**Task requirements:** How many lines of the records hold the string "computer"? Reply with the number alone.

Saved data entries
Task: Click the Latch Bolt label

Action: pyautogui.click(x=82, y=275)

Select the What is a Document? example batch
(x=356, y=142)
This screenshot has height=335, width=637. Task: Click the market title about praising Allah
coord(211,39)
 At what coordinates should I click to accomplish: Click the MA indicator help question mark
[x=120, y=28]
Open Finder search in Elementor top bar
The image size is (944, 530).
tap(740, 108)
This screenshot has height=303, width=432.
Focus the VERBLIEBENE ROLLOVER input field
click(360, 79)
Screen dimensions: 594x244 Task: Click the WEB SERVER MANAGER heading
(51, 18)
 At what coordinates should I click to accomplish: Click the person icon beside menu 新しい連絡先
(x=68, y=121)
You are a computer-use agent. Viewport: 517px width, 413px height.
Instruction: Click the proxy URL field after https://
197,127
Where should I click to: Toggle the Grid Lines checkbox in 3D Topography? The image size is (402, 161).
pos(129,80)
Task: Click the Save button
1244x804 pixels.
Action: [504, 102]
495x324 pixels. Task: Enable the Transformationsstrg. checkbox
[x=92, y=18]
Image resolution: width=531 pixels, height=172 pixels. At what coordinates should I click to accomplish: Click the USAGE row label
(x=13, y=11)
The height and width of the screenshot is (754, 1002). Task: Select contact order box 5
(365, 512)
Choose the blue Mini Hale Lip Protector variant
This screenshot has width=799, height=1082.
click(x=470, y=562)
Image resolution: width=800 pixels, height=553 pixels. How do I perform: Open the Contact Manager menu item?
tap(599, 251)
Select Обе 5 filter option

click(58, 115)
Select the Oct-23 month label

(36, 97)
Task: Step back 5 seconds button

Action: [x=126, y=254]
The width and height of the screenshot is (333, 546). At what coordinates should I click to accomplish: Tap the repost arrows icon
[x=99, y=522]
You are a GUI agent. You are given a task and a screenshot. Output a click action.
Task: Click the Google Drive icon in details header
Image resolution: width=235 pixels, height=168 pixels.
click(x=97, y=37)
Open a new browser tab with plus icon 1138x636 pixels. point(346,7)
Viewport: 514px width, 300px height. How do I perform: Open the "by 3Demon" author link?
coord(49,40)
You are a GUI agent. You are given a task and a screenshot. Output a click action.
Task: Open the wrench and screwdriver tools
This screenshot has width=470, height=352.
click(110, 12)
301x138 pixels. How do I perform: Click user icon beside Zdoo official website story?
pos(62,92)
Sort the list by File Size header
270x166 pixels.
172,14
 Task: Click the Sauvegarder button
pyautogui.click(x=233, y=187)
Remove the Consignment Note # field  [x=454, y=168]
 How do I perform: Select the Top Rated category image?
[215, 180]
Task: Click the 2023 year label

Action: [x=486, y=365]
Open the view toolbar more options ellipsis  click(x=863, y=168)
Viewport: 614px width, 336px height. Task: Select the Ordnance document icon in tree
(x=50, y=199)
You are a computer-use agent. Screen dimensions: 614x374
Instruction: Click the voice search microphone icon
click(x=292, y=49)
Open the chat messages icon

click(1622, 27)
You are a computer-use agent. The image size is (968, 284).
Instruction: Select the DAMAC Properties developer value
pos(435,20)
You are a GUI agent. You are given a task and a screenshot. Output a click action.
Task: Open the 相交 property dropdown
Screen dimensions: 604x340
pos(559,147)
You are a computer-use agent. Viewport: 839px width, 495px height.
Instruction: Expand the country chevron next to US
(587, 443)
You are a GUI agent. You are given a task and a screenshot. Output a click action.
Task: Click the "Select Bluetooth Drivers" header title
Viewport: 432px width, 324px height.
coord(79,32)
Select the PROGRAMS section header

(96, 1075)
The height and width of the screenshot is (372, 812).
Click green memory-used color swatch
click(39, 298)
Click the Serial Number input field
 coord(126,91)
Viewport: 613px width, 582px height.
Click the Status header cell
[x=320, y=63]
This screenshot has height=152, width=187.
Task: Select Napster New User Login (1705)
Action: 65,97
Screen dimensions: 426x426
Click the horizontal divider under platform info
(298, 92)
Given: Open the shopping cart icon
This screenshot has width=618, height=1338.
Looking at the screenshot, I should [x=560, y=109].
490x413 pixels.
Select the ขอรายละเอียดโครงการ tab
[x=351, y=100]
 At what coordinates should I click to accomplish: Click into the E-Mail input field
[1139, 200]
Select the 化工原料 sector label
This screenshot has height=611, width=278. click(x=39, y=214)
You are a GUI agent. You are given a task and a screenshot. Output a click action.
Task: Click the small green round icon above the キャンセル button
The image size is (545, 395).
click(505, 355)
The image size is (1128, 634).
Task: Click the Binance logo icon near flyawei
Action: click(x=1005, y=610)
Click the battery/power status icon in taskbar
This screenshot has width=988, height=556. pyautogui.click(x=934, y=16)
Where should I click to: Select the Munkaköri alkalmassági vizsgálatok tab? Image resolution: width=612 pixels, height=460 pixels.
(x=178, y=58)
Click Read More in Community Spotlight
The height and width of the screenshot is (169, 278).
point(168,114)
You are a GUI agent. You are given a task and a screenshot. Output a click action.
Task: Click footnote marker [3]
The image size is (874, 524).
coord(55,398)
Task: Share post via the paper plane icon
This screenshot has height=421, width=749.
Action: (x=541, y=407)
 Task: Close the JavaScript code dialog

**Task output:** 4